■ **What you need to do**:
[A] From the colored pencil review, copy the passage between "Colored Pencil Review: Faber-Castell" and "for these reviews.)", inclusive.
[B] In the colored pencil review, why did the writer start using Faber-Castell Polychromos years ago? Explain in one to three sentences.

■ **Excerpted passage**:
Tuesday, April 4, 2017

Colored Pencil Review: Faber-Castell Polychromos

3/28/17 Faber-Castell Polychromos, Stillman & Birn Alpha
(If you missed the introduction to the series, please read that first for the methodology, as such, and my objective for these reviews.)

Years ago after my disappointing breakage debacle with Prismacolor pencils (described in the introduction), and after reading several books that warned about the waxy bloom that can appear from wax-based pencils, for a while I wanted to stay away from wax altogether, and my best option was Faber-Castell’s Polychromos. It is probably the colored pencil I have used the longest and most often (at least before my class and all of these recent experiments).

With nicely lacquered barrels that match the core colors, they are a standard size, so they can be sharpened easily in most of my sharpeners.

Manufactured in Germany, these oil-based pencils are decidedly harder than the previous four lines in my review series, yet they are still softer than the Lyra Rembrandt Polycolor pencils (which are also oil-based) that my instructor favors. As expected with harder pencils, they produce no dust or crumbles.

Erasing test
The erasing test was about the same as for the other pencils in this review series – perhaps just a touch better.

Sometimes I still wish they were softer; in fact, I think it was trying a few delightfully soft pencils that drove me to start looking around to see what other pencils were out there. But when I think objectively about the drawbacks of soft, wax-based pencils – inability to hold a point; a tendency to crumble; the possibility of a waxy bloom – I can’t really complain about Polychromos.

■ **Record set**:
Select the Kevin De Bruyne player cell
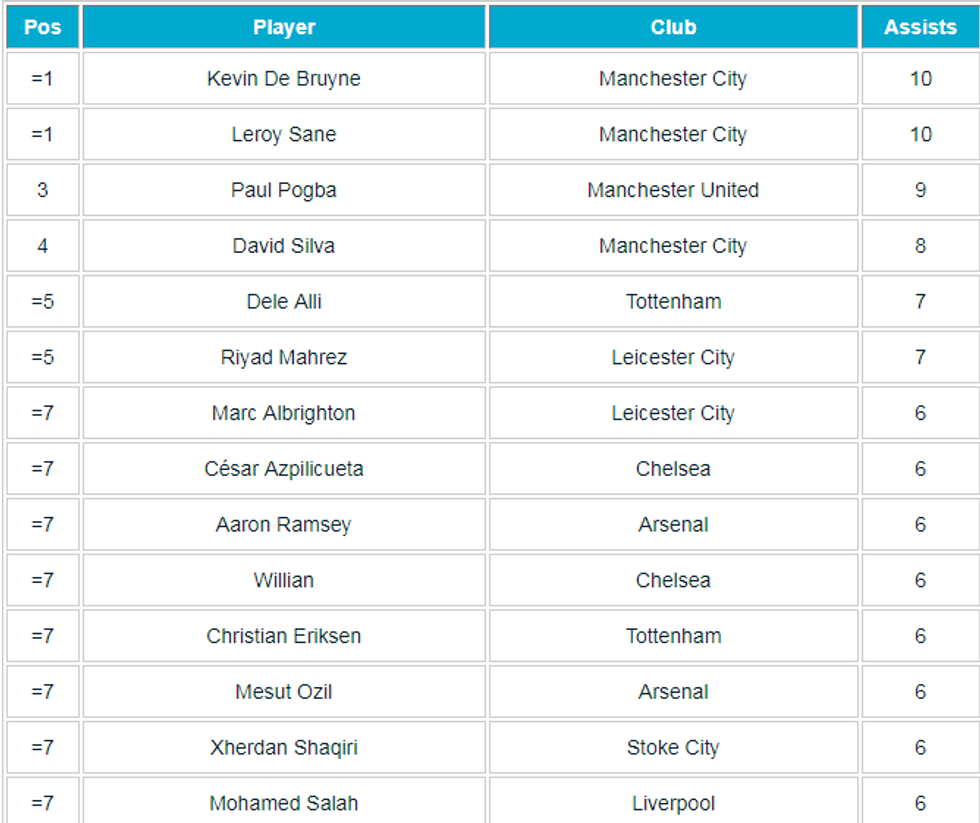The width and height of the screenshot is (980, 823). pos(284,79)
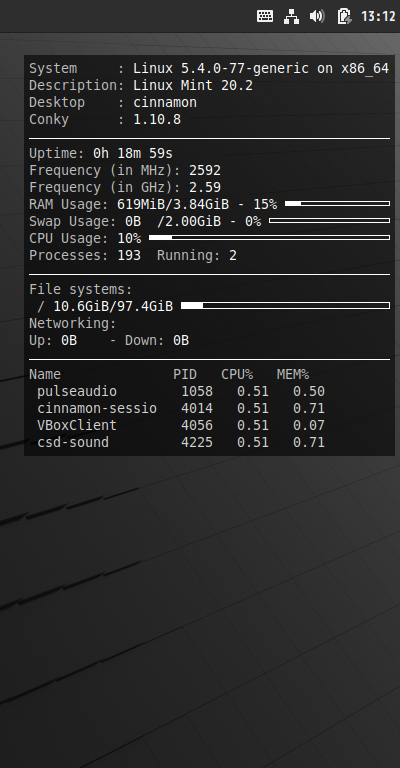The width and height of the screenshot is (400, 768).
Task: Click the MEM% column header
Action: (293, 375)
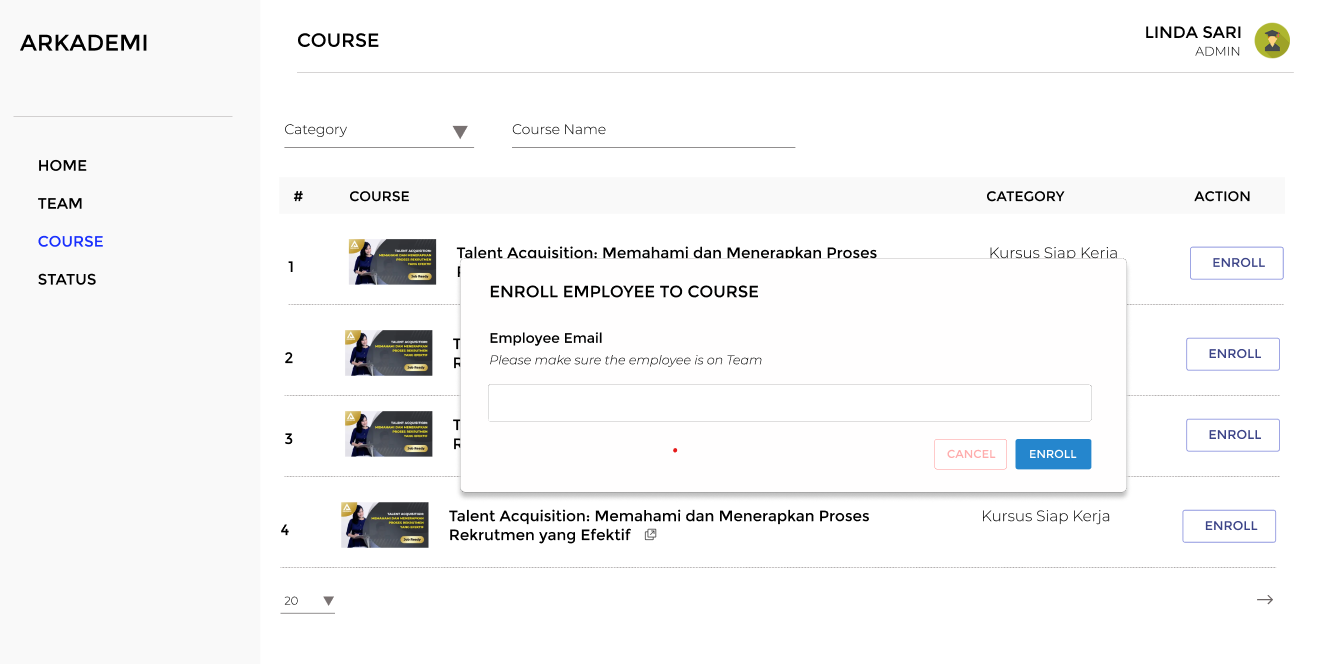Image resolution: width=1323 pixels, height=664 pixels.
Task: Click ENROLL in the enrollment dialog
Action: tap(1053, 454)
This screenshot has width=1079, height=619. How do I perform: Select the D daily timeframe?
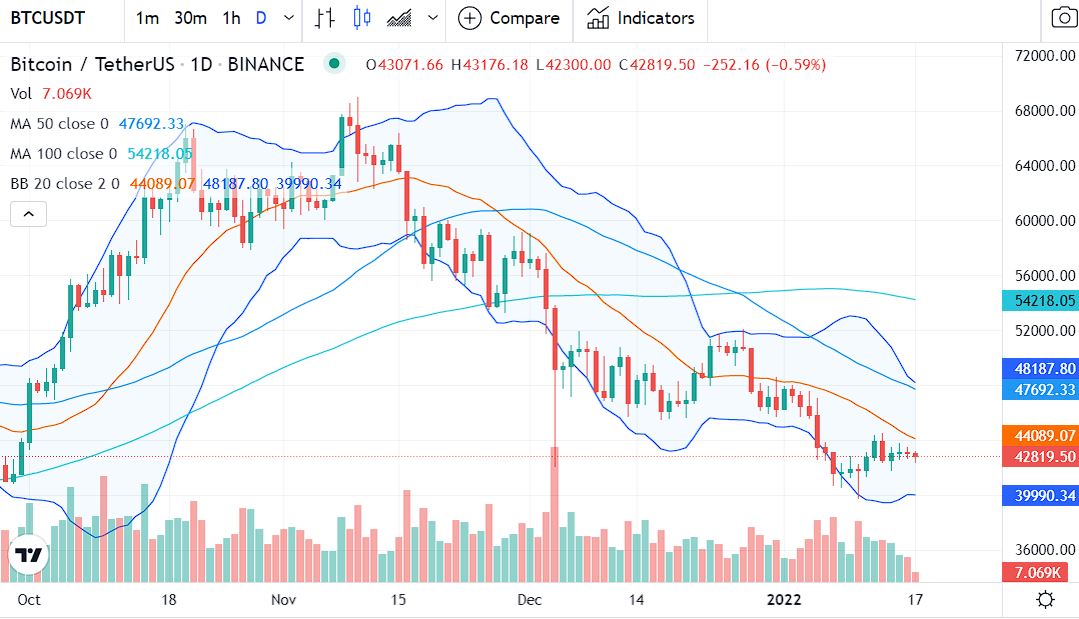[261, 18]
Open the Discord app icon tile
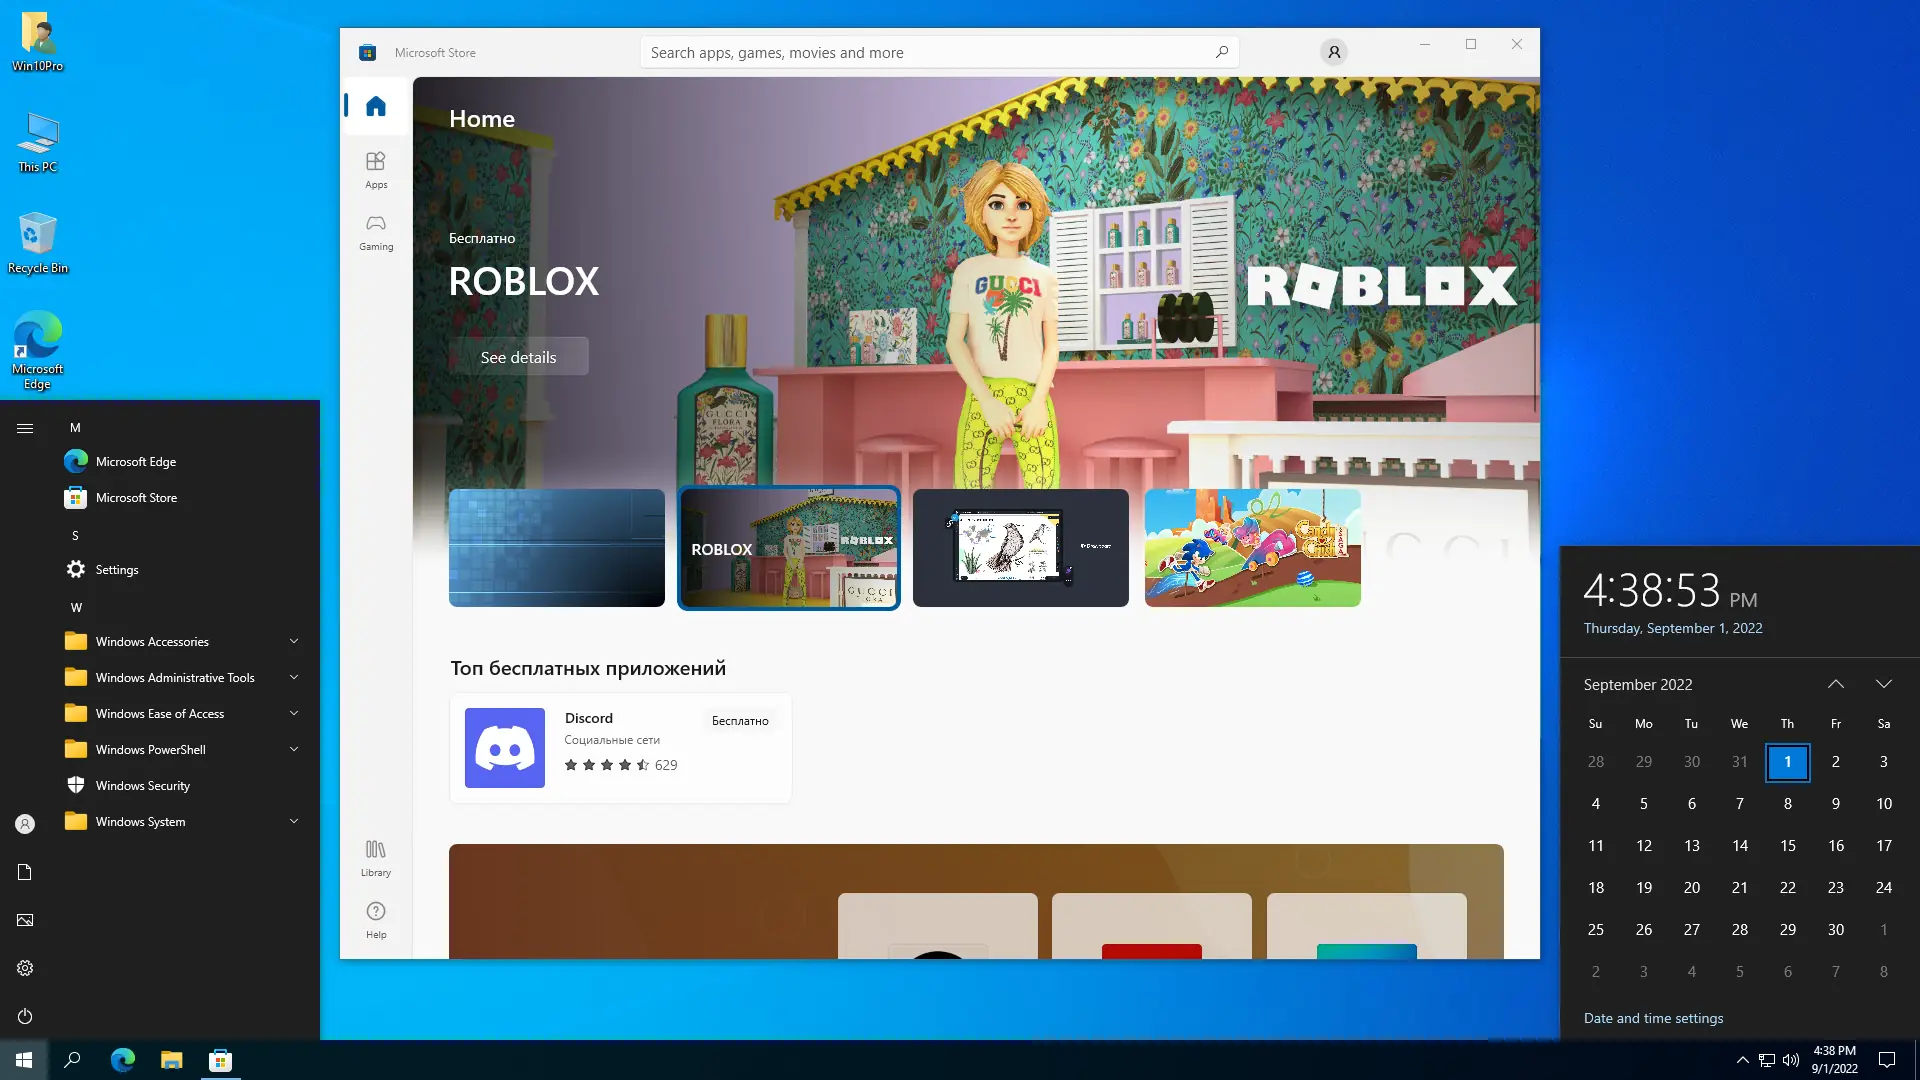Viewport: 1920px width, 1080px height. pos(505,748)
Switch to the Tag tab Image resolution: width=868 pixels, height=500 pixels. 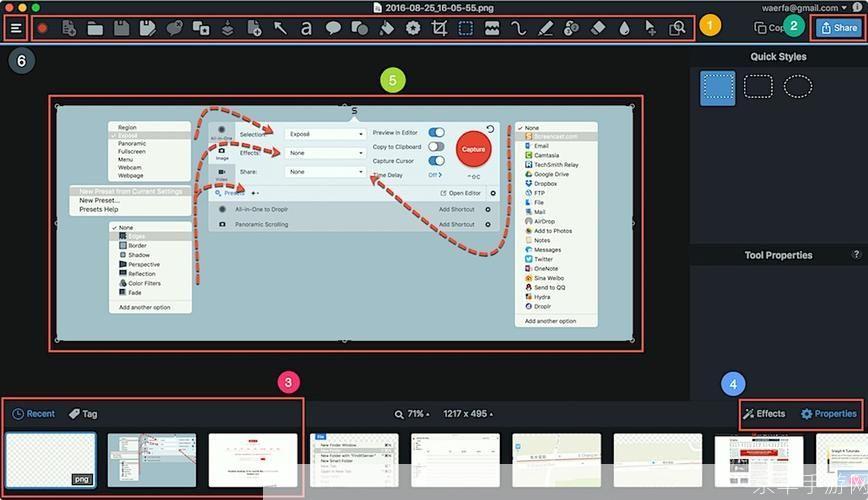coord(83,414)
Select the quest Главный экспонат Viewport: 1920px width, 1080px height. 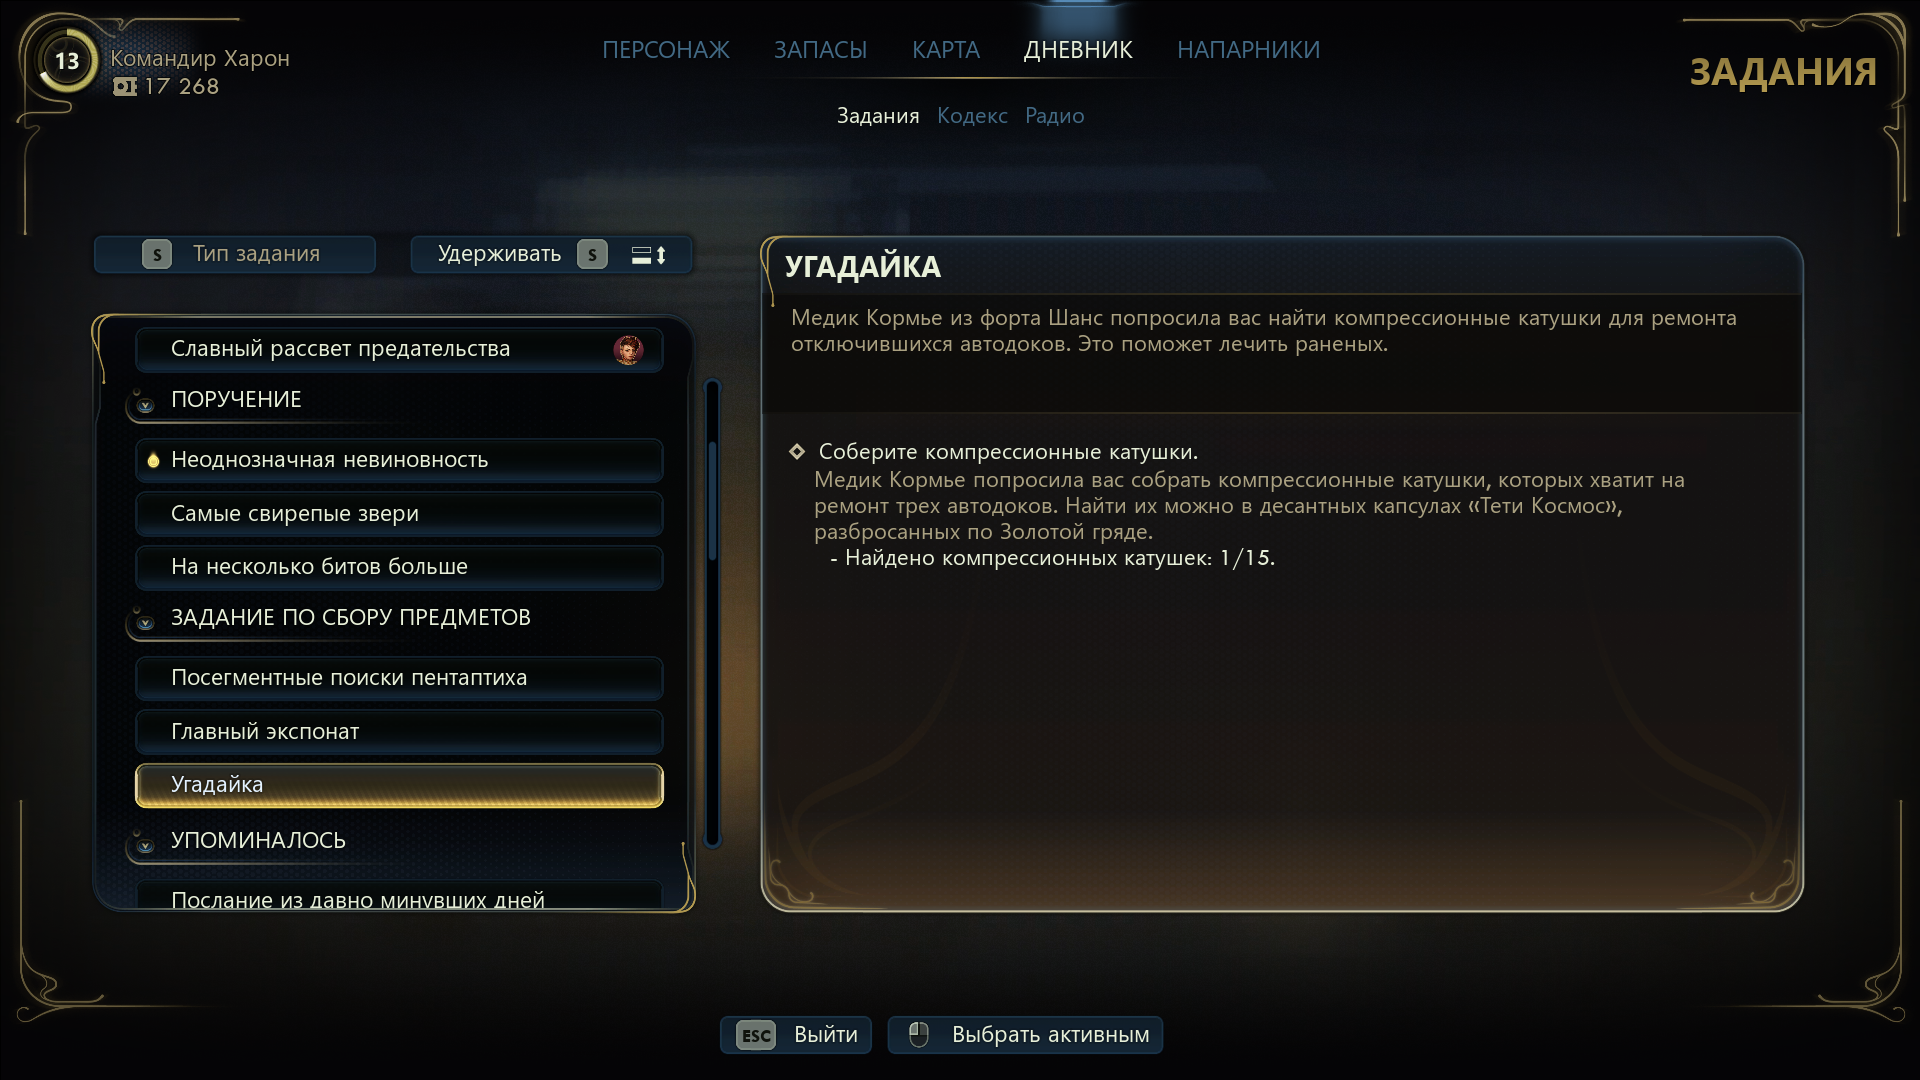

■ **Final answers**:
[A]
Colored Pencil Review: Faber-Castell Polychromos

3/28/17 Faber-Castell Polychromos, Stillman & Birn Alpha
(If you missed the introduction to the series, please read that first for the methodology, as such, and my objective for these reviews.)

[B] After a breakage disaster with Prismacolor pencils and reading several books that warned about the waxy bloom wax-based pencils can produce, the writer wanted to avoid wax altogether. Faber-Castell Polychromos, which are oil-based, were the best option for that.